We recommend you think about the subjects you actually enjoy studying – is there a subject you took just because you thought it might be interesting? Or felt pressured into taking it?
If there is, you may want to consider dropping it – there’s no point carrying on with a subject that you’re not really all that enthusiastic about.
This means you won’t be so bothered about studying for the exam, and working hard on the coursework, etc., potentially resulting in a lower grade than had you carried on with a subject you enjoy.
What if I enjoy all the subjects I’m taking?
If you are studying for 4 or more A levels, and are enjoying all of them, it may be tempting to carry on with all of them to A2.
However, this is not a decision that should be taken lightly.
Remember that subjects become harder at A2 level, and will require more input and effort than at AS.
Do you feel you could handle the workload?
Many students who have taken 4 or more A2 levels have found it stressful, and some wish they had only taken 3 when they received their results and realised they had achieved lower grades than expected in 1 or 2 of their subjects.
So think about this carefully before taking the plunge – as well as all the extra work you will have to do compared to just doing 3 A2 levels, consider the impact it will have on your social life and hobbies over the next 12 months.
Talk to your teachers and see if they think you’ll be able to cope with the demands of the workload.
Take a look at your AS grades and your individual module marks – are you likely to average the required grade after the A2 exams?

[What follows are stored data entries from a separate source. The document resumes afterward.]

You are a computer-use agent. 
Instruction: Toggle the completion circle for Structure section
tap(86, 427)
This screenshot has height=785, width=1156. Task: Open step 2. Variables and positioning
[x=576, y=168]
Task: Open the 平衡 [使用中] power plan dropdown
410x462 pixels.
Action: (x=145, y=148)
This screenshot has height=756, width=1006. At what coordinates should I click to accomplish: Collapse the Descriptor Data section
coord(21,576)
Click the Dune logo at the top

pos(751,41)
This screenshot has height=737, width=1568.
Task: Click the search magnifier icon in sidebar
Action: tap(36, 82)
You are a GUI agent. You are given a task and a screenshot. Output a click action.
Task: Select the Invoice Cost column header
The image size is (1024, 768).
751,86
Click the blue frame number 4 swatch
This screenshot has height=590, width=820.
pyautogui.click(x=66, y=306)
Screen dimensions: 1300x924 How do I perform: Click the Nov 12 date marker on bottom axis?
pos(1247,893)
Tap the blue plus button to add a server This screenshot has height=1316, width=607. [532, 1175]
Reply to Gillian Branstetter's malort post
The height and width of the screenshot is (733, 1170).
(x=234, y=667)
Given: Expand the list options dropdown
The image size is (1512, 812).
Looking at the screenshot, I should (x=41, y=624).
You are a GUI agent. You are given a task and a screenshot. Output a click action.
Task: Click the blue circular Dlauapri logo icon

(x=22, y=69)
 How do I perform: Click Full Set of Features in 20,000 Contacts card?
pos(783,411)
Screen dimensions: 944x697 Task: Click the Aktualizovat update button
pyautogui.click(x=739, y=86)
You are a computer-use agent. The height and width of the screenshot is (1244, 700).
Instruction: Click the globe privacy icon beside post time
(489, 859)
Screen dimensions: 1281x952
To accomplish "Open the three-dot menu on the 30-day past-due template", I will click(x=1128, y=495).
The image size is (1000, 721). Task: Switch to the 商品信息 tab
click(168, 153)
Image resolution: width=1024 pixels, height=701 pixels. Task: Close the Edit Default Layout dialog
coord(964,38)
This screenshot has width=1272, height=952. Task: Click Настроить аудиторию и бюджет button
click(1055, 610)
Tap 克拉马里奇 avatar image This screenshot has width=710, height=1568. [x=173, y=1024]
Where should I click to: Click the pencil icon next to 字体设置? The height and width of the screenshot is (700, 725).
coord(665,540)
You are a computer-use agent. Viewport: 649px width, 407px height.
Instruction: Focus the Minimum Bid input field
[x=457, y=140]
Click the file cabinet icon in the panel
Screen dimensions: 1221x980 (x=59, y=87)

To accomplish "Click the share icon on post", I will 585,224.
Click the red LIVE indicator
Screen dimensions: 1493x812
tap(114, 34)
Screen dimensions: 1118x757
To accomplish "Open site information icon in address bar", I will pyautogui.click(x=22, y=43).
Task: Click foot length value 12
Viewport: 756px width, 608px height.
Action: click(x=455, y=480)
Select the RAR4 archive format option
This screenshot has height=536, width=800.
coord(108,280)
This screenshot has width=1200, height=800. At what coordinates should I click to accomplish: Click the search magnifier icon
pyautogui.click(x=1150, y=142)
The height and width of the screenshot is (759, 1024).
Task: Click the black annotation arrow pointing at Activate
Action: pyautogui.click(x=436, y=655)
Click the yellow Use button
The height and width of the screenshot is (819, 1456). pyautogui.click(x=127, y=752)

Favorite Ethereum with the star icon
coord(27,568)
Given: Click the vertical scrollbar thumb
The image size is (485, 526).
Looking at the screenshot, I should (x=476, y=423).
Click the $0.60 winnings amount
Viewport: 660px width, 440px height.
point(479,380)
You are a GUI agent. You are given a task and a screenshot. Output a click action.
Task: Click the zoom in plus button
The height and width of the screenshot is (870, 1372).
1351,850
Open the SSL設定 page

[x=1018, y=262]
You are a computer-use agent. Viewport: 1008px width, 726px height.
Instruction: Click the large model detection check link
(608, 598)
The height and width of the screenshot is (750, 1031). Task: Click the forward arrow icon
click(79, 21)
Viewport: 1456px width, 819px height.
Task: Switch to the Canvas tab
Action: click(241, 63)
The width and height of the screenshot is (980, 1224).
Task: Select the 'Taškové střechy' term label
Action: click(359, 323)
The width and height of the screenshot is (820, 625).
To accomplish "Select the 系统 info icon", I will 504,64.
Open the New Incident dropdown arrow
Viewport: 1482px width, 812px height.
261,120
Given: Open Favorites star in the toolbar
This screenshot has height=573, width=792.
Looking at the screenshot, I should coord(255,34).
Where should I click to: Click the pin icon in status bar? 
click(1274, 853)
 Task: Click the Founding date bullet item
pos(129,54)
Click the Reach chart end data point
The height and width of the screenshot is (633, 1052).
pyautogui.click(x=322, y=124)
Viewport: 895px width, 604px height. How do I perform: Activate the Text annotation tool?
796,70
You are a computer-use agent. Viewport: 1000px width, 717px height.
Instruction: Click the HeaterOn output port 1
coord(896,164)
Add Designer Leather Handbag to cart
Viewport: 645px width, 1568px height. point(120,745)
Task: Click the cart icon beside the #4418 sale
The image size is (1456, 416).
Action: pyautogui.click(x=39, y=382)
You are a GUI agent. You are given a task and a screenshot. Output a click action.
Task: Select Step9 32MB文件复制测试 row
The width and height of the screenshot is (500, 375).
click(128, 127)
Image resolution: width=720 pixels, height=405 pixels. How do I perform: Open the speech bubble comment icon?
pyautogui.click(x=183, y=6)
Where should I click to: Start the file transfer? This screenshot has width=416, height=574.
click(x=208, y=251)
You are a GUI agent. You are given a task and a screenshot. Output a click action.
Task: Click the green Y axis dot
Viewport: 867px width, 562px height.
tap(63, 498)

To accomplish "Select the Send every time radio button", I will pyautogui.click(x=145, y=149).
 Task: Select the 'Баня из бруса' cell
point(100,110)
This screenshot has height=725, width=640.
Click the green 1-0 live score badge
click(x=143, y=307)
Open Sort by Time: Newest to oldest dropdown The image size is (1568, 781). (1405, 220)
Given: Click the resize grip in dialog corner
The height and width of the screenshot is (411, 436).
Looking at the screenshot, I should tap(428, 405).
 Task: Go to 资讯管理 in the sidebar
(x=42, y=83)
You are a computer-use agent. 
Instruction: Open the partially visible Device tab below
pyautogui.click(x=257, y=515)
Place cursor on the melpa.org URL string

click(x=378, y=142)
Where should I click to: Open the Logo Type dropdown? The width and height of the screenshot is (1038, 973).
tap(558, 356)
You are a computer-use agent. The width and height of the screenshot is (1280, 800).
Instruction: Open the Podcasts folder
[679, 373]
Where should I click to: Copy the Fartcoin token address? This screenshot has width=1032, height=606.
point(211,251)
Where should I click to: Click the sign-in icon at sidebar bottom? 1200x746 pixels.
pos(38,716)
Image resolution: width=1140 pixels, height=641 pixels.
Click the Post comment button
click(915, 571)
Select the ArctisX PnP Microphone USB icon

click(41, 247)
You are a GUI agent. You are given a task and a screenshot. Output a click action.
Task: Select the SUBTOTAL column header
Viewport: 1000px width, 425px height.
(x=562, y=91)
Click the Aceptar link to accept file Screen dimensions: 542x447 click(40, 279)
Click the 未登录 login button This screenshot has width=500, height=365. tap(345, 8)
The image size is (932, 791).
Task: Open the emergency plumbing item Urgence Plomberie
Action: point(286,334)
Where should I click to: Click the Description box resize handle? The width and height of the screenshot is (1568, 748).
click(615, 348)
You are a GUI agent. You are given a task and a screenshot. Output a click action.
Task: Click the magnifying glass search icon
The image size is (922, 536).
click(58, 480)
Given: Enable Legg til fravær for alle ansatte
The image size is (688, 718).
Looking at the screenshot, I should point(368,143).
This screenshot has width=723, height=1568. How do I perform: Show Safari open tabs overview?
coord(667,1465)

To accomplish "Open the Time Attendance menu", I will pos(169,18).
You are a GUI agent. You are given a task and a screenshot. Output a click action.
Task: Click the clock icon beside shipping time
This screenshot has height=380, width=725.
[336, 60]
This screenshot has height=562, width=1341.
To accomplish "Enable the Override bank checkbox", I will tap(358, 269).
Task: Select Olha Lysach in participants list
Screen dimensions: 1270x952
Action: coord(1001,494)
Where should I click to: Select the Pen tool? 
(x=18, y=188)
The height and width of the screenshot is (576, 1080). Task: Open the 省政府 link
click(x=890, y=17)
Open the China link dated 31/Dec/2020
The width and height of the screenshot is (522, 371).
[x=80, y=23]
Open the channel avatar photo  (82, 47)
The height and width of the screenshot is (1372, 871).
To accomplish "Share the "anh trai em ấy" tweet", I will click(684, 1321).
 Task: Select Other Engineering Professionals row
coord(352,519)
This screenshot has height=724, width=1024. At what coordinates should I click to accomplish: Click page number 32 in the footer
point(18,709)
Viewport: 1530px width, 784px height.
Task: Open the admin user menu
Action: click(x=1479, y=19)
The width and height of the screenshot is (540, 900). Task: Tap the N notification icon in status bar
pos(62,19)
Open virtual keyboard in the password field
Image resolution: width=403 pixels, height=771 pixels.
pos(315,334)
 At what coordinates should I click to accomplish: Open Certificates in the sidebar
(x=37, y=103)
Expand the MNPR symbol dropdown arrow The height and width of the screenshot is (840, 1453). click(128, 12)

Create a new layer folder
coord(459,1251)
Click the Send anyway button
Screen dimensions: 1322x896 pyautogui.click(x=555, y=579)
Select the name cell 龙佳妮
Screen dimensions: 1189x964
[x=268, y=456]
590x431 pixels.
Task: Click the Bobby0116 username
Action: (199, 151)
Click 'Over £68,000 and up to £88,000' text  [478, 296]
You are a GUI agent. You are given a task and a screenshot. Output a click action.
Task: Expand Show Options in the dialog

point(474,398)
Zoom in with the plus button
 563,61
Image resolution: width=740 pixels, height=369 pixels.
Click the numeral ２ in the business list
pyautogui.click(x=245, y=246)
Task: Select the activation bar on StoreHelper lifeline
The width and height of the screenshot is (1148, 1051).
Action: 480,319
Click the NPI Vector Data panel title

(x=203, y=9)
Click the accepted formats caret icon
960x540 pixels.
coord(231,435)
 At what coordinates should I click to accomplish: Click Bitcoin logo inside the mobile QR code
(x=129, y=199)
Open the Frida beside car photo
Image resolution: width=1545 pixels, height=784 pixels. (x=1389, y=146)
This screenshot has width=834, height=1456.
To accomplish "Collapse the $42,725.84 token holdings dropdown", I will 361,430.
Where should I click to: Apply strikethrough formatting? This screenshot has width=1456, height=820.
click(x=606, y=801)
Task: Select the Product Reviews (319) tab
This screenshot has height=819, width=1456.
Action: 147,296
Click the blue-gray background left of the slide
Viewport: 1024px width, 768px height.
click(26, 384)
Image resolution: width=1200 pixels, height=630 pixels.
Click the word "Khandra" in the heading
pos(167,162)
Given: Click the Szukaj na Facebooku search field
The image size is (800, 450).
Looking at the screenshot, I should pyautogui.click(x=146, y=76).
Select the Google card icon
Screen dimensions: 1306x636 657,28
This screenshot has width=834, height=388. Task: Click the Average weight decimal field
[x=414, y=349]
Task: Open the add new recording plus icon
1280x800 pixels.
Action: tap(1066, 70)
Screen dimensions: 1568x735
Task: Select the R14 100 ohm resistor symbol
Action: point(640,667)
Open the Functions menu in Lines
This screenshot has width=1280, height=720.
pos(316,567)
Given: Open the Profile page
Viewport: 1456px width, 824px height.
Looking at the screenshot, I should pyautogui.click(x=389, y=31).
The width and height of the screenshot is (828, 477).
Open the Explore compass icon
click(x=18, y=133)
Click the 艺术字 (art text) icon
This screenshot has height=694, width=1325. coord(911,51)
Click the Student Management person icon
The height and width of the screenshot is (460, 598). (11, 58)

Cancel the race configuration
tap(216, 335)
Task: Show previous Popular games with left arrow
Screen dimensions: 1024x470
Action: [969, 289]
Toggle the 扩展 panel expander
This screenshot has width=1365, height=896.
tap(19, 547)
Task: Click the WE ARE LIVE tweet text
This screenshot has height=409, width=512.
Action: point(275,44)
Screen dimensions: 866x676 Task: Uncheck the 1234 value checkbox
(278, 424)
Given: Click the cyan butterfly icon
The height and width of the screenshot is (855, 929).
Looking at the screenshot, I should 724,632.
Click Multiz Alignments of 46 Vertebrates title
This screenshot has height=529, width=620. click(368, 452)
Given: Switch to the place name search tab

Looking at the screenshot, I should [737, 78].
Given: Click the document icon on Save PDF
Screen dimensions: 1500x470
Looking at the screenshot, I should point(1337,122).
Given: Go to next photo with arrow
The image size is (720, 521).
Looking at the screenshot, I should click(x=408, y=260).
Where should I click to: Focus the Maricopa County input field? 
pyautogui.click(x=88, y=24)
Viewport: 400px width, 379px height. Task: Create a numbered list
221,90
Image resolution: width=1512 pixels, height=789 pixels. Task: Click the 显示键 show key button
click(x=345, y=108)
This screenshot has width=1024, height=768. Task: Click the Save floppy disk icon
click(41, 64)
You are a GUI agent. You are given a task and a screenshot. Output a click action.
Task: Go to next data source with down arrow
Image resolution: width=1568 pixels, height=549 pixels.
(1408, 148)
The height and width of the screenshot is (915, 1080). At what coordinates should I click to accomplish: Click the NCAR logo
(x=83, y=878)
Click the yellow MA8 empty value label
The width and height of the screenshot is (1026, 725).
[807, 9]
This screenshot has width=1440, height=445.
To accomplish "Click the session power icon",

Will you have to re-sit one or more of your AS papers to achieve the grades you need to get into university?
If the answer is yes, you may want to consider dropping the subject(s) where it is less realistic you will gain the required grades.
Re-sitting an AS paper will also mean more work on top of your A2 studies - do you feel you could cope with this extra work?
Another factor to consider is the helpfulness of your subjects. If you have applied to study English Literature for example, and you are currently taking the following AS levels:
you might find it more useful to carry on with the first 3 subjects, as they are more essay-based and concerned with writing, than Art.
This will prepare you better for when you start university and begin working towards your degree.
Also remember that you only need 3 A levels to get into university, so best to only take that extra subject if you really enjoy it, or will benefit you at university.
Universities should list these subjects on their website, so you can check whether taking one of them may harm your chances of being accepted on to your course.
I'm still not sure which subjects to take
If you still can't decide which ones to carry on to A2, we suggest you speak to the universities you are applying to directly.
They will be able to advise if taking one subject over another will place you in a better position or be detrimental to your chances of being accepted.